1、As for params, I added -max_cwnd_mss=800000000 in server, -conn_flow_control=800000000 & -stream_flow_control=800000000 in client. And I found that when delay=40ms, it took about 15s to transfer file in 500MB, which lifted up the speed a little comparing to former test.
Besides, after checking mvfst codes, I found that the default MSS is 1252, and then I modified it so MSS in both server and client are 1280, the speed didn't have any lift though.
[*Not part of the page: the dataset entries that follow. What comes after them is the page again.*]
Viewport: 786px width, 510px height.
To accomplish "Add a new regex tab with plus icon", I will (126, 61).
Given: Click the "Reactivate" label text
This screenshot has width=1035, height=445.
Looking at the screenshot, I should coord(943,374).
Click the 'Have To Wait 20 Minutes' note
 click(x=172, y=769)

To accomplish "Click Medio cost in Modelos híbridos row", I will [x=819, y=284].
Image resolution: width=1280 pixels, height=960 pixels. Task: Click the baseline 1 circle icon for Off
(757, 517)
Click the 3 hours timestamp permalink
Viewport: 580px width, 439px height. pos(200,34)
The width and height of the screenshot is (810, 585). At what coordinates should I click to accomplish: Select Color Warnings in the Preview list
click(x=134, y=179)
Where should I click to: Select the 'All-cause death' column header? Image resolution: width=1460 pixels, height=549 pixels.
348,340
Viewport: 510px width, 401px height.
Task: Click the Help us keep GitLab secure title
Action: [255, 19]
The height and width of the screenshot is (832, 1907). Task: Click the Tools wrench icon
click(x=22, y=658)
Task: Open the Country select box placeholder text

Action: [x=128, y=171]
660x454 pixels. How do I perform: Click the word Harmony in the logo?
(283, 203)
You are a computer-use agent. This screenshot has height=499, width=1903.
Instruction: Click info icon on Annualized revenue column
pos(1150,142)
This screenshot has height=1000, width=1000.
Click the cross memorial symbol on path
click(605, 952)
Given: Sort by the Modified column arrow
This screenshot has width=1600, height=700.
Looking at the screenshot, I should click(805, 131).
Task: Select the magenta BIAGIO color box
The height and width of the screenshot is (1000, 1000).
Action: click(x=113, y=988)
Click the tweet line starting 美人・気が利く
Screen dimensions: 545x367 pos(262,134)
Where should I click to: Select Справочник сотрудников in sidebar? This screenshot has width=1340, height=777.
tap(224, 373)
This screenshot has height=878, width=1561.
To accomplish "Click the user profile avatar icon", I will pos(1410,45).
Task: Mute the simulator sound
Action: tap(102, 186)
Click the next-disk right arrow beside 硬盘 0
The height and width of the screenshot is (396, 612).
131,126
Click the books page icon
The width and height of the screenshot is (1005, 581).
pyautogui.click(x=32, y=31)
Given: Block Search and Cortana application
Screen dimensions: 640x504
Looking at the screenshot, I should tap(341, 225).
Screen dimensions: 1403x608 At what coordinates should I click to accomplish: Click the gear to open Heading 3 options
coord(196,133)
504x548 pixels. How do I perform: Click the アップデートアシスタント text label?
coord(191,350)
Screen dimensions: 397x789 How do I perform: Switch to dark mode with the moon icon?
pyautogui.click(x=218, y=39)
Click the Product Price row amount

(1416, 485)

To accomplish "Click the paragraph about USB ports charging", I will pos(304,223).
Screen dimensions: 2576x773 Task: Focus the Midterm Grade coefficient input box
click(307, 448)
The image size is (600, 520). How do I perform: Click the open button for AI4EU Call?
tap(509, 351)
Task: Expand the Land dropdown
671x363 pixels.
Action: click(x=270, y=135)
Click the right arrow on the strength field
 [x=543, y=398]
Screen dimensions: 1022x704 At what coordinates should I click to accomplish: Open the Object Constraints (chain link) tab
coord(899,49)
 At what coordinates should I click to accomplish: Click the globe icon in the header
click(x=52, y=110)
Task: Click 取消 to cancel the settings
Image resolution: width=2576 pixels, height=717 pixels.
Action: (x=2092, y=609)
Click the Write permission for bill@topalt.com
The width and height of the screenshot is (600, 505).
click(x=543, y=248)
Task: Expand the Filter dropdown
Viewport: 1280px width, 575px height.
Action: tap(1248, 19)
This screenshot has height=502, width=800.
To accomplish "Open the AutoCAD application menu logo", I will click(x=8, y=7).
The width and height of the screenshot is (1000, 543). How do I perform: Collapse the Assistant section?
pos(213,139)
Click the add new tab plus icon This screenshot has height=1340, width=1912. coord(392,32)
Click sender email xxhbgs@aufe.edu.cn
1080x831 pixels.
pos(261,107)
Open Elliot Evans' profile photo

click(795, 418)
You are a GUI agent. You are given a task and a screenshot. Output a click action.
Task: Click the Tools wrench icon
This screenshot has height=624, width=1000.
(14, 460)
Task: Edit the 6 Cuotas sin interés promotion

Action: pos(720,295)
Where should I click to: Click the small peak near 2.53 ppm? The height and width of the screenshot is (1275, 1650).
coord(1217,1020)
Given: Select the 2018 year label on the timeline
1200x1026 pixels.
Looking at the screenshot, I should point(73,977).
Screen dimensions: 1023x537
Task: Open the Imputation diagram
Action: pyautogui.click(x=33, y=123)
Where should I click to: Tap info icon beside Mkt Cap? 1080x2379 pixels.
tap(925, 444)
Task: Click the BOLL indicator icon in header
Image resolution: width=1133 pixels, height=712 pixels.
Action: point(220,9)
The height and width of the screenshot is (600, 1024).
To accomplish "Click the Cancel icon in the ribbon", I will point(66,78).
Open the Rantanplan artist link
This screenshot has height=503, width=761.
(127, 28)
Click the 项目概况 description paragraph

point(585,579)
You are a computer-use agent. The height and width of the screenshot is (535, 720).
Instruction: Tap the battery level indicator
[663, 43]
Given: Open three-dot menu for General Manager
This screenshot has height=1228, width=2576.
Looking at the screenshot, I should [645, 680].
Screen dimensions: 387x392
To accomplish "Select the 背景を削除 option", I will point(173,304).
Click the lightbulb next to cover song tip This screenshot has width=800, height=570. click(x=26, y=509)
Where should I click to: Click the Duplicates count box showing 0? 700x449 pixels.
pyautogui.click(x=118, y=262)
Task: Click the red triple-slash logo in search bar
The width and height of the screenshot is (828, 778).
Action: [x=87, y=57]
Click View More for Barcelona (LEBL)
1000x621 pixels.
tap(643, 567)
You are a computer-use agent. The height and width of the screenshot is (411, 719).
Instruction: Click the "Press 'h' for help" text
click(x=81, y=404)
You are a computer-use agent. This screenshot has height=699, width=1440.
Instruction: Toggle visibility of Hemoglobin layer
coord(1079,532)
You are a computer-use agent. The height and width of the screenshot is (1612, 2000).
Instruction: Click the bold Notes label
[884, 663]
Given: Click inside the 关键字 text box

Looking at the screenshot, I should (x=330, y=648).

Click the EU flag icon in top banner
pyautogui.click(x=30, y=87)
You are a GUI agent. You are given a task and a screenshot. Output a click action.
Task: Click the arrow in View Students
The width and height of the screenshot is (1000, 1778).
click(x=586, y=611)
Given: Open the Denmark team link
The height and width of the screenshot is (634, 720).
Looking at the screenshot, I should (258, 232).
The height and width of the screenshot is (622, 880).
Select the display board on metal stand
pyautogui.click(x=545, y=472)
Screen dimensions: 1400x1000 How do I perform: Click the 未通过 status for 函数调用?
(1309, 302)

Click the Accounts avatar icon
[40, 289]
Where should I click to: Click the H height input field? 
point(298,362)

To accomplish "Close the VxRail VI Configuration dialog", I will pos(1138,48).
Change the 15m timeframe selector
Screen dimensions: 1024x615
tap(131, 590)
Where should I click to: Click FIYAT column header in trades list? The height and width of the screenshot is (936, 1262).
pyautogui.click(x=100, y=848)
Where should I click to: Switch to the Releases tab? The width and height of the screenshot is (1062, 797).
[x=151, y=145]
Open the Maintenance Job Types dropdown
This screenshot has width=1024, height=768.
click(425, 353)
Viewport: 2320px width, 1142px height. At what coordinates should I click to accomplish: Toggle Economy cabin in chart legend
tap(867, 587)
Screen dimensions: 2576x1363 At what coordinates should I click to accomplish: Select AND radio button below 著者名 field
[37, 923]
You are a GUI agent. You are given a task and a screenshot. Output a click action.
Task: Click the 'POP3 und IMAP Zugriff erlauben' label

Therefore I continue increasing the value of MSS but the conncection failed with the following errors:
E1115 10:21:16.726881 68654 HQClient.cpp:136] HQClient failed to connect, error=Connect failed, msg=connect timeout.
So how can I modify MSS correctly to avoid timeout?

2、I managed to transfer file with 500M under 1G BW, 40ms delay and 0 loss rate, it took around 15-16s, but under same circumstance, other transmission using TCP just took 8-9s (proxygen and TCP both use BBR), so I wonder why there's such a gap between them and if do you hanve any idea of optimization?

3、U guys utilize HTTP3 on top of QUIC(MVFST), which is called application layer. Is there any correlation between speed and application layer types and is there any params I can change in in term of HTTP3?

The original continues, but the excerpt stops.